- _Brano_:

----------------

Storie di amore e di bambini in affido familiare: “A Laurentino 38, il miracolo dell’inclusione”


T. è un insegnante di sostegno e lo è per scelta, per desiderio e per passione. Sceglie di farlo ogni giorno, al contrario di quanto abbia potuto scegliere l’Istituto dove farlo, a Laurentino 38, una scuola nella quale T. all’inizio si rifiuta di stare, ritenendola “un riformatorio, una sorta di prigione” dove però, un bel giorno, assiste al “miracolo dell’inclusione” e scopre che anche quel mondo condivide una delle regole più importanti della sua vita: i più piccoli devono essere al centro.

Prof, ‘sto weekend me so’ fatto ‘n motorino!-

-Ah, che bello! Fammelo vedere, dov’è parcheggiato

-Ma che è scema? Me lo so’ rivenduto a Torbella, te pare che ce venivo  scuola?!

È un anno e mezzo che lavoro in un professionale ai ponti, a Laurentino 38 e ho imparato tante cose…ad esempio, che me so’ fatto significa ho rubato, e che i motorini si fanno per rivenderli, ché chi per caso qualche volta ha ceduto al desiderio di tenerselo e farcisi un giretto è sempre inesorabilmente stato fermato. Alcuni dei miei ragazzi a 16 anni hanno un avvocato di fiducia, la maggioranza se ne ha bisogno si deve accontentare di quello assegnato d’ufficio, ma a prescindere dalle differenze sociali tendono a fare tutti la stessa vita.
Hanno un codice morale condiviso e molto rigido: ad esempio, rubare è ammesso, ma non a una donna.

Quando sono stata assegnata a questa scuola venivo da un liceo dell’altra parte di Roma, avevo abbandonato le mie studentesse con il dizionario sotto il braccio e le piangevo ogni mattina. Mi pareva d’essere arrivata in un ambiente ostile, in una sorta di riformatorio, in una prigione…e pensavo che io non ero mica il protagonista di Mary per sempre, lì dentro non ci volevo stare a nessun costo.

Ma ho imparato presto che una delle regole del codice dei miei ragazzi è la stessa che cerco di prendere a ispirazione come guida della mia vita: i più piccoli devono essere al centro.

----------------

- _Estratto dei dati_:
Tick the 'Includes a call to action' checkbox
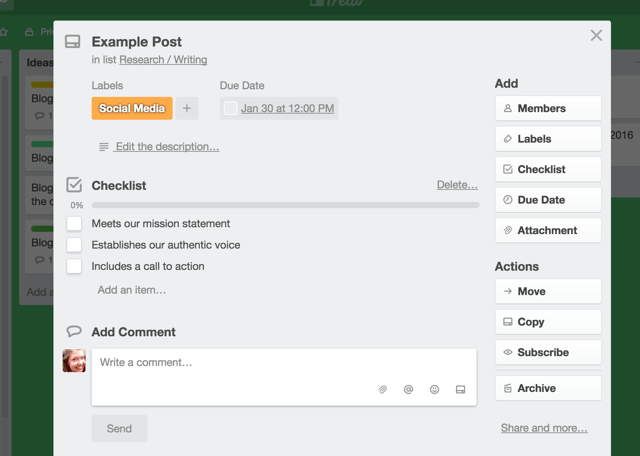Image resolution: width=640 pixels, height=456 pixels. pos(74,267)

----------------

- _Obiettivo_: Trascrivi dal brano su Laurentino 38 il passo che comincia con "T. è un insegnante" e prosegue fino a "ce venivo  scuola?!", incluse queste ultime parole.

- _Risposta_:
T. è un insegnante di sostegno e lo è per scelta, per desiderio e per passione. Sceglie di farlo ogni giorno, al contrario di quanto abbia potuto scegliere l’Istituto dove farlo, a Laurentino 38, una scuola nella quale T. all’inizio si rifiuta di stare, ritenendola “un riformatorio, una sorta di prigione” dove però, un bel giorno, assiste al “miracolo dell’inclusione” e scopre che anche quel mondo condivide una delle regole più importanti della sua vita: i più piccoli devono essere al centro.

Prof, ‘sto weekend me so’ fatto ‘n motorino!-

-Ah, che bello! Fammelo vedere, dov’è parcheggiato

-Ma che è scema? Me lo so’ rivenduto a Torbella, te pare che ce venivo  scuola?!